§ **What you need to do**
After finding the line that contains "Click the ×1 passenger count" in the material below, print that line and all subsequent lines exactly, up to and including the last.
<<<<
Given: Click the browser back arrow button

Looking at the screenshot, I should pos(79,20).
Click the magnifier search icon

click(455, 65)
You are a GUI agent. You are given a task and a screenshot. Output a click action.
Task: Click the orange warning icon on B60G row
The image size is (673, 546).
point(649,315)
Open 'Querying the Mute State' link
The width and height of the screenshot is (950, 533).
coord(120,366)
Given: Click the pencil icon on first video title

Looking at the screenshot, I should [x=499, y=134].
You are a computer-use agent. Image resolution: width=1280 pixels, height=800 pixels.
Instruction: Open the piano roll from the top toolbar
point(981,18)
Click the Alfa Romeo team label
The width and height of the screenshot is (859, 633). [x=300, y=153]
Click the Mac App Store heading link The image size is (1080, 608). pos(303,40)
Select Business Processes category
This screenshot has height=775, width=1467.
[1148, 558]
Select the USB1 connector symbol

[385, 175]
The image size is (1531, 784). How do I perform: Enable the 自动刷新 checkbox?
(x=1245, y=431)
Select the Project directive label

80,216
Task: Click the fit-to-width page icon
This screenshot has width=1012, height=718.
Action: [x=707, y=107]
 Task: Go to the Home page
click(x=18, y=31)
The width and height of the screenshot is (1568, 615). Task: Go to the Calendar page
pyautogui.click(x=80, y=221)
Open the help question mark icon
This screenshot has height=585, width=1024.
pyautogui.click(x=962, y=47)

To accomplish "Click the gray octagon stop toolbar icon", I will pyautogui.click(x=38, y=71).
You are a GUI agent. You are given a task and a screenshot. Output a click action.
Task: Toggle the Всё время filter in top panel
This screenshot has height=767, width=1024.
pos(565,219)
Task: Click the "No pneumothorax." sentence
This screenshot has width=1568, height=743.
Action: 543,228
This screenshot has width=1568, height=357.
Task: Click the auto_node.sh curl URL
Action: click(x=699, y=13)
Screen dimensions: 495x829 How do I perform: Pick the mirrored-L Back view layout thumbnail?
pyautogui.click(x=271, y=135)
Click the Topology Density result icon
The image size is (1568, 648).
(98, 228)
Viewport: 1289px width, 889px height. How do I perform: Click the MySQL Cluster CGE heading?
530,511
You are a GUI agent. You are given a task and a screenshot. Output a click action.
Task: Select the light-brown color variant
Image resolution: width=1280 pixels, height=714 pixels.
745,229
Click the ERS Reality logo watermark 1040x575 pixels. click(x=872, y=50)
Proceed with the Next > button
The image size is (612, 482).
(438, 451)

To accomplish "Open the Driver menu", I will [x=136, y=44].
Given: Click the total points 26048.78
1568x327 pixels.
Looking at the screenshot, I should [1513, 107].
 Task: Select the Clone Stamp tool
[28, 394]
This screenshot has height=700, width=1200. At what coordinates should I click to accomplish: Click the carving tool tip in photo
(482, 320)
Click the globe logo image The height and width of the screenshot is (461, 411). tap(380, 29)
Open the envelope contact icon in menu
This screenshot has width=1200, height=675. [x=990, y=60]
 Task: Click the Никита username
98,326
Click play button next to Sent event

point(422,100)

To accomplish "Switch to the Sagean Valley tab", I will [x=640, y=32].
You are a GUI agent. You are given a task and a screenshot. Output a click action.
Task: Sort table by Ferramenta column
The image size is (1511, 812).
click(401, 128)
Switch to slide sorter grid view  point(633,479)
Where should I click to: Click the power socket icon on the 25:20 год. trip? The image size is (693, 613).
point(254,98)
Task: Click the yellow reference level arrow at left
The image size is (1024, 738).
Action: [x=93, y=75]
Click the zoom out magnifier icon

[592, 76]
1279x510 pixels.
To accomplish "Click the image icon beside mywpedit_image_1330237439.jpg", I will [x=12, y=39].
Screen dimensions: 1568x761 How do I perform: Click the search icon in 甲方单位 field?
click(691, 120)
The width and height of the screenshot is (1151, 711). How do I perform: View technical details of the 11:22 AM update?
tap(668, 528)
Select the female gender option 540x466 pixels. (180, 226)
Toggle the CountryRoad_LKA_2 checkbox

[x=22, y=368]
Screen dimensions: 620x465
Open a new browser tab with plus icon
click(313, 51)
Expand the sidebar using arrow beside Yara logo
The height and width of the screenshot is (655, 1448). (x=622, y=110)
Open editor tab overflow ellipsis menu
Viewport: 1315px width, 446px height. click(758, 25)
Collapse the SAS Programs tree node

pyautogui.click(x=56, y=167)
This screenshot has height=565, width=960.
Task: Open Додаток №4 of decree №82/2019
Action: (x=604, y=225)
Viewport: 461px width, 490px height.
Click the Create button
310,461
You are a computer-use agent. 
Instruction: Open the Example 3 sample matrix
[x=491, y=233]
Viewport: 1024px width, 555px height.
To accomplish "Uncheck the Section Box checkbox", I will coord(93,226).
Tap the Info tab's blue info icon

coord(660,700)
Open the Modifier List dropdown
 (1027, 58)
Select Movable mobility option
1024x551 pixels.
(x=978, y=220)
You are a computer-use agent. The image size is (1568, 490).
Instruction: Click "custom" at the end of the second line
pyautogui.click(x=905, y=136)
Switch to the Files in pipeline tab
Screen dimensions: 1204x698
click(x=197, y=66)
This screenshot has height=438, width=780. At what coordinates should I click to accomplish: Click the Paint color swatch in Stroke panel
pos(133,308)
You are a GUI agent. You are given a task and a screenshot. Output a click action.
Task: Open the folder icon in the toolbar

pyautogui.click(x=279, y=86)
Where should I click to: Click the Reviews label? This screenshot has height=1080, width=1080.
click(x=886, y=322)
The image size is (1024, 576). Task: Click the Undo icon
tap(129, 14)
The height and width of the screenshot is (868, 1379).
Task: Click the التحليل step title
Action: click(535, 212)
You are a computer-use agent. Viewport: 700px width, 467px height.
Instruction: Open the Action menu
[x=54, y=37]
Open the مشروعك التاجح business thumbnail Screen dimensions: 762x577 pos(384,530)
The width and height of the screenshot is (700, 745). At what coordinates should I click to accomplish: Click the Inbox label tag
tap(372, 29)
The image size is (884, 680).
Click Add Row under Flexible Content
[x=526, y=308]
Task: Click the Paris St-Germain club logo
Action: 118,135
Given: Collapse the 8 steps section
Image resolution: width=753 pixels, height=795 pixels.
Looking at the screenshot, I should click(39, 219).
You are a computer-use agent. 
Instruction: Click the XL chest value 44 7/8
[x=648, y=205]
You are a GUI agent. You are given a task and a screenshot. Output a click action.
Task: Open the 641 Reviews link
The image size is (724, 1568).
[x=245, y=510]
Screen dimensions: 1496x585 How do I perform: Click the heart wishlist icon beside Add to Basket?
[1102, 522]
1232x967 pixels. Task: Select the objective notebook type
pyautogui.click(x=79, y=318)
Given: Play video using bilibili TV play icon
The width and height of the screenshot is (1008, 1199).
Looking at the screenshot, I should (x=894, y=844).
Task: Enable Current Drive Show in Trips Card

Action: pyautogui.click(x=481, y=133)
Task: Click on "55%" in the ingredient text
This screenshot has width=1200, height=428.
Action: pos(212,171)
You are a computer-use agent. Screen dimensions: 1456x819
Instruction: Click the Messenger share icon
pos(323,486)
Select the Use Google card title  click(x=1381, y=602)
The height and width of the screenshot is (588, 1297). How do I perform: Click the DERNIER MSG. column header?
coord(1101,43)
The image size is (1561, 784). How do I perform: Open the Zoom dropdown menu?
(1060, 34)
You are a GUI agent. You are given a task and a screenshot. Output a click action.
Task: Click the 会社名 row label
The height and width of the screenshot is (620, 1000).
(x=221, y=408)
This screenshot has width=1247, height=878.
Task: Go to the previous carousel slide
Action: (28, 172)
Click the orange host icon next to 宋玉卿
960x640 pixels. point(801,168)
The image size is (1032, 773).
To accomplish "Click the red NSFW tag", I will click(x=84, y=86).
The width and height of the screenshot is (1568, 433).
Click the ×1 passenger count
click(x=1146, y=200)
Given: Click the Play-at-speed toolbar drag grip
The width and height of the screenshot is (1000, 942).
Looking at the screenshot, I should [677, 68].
>>>>
§ **Answer box**
Click the ×1 passenger count
click(x=1146, y=200)
Given: Click the Play-at-speed toolbar drag grip
The width and height of the screenshot is (1000, 942).
Looking at the screenshot, I should [677, 68].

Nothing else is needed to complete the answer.